Audio-visual data capturing has been implemented in some command and control systems, such as operating room control systems. For example, devices such as the Karl Storz Advanced Image and Data Archiving System (AIDA™) allow a surgeon to capture a video stream signal or still images obtained during a surgical procedure. The image or video recording may further be annotated by a user, such as a surgeon performing an operation. Generally the voice annotations are recorded and the recordings are stored with the captured still or video image. The captured audio and visual data is generally stored in a database or on portable media (e.g., Compact Disk).
In the medical field, the captured audio and visual data may include important information related to the patient and/or the treatment being given to the patient. For example, the captured audio and visual data may be used post-surgery for obtaining additional medical information about a particular patient and for making treatment decisions. The audio and visual data may also be used for training purposes and for documenting medical procedures for potential liability causes of action. However, prior art audio and visual data capturing systems have limitations.
One disadvantage of prior art audio and visual capturing systems is that only raw audio-visual data, i.e., visual imagery and voice recordings, is captured and stored. Therefore, the usability of the data is very limited. In order to find any desired data, e.g., related to particular subject, a user must play the recording and listen and/or watch for all instances of the desired information. This is both a cost ineffective and inaccurate means to obtain the desired data. It is therefore desired to provide an improved audio and visual capturing system providing highly useable data.

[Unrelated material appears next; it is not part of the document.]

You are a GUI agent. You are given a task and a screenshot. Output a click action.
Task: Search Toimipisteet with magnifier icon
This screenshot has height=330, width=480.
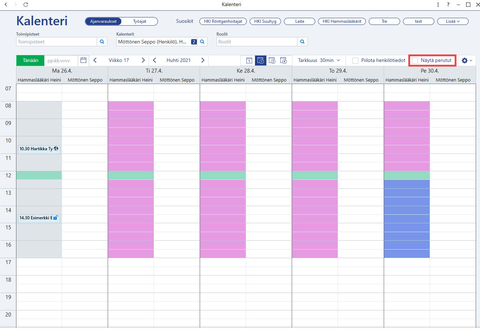(102, 42)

A further disadvantage of prior art systems is that device status information is not captured, synchronized, and stored along with any pertinent or desired audio-visual data. Examples where this would be highly desired is where during an operation or procedure, a medical professional wishes to document a particular event; such as abnormal bleeding or other such complication. Along with the audio data being captured, transcribed, and synchronized with visual data, patient vital signs, such as those monitored by associated medical device(s), may also be captured and synchronized. Moreover, medical device operational status data, such as pump and vacuum pressures, medication levels being received by the patient, anesthesia device settings, and the like, may be captured and synchronized with the audio-visual data. Similarly, technical and scientific endeavors would also benefit from a real-time capture and synchronization of audio, visual, and device data during research and development, testing, and/or system monitoring endeavors. It is therefore desired to provide a system for capturing audio, visual and device data.
Another disadvantage of prior art systems is that dynamic or simultaneous control of equipment via a speech recognition system is difficult to achieve with add-on audio transcription sub-systems. This difficulty arises when user audio utterances, which are intended by the system user as commands to control equipment, are misinterpreted as audio data intended to be captured, synchronized, transcribed, and stored on a real-time basis. Furthermore, add-on audio transcription sub-systems lack sufficient ability to learn and adapt to new topics of conversation. In a typical system or application, language or topic changes can happen very frequently. Changes may occur slowly over time or abruptly, such as when a device is added to or removed from the system. Prior art systems are unable to properly adapt to these changes and therefore have a high initial transcription error rate.
What is highly desired then is a speech recognition command and control system, which discriminates between user audio utterances intended for equipment command and control from audio data intended for capture, synchronization transcription, and storage with other data.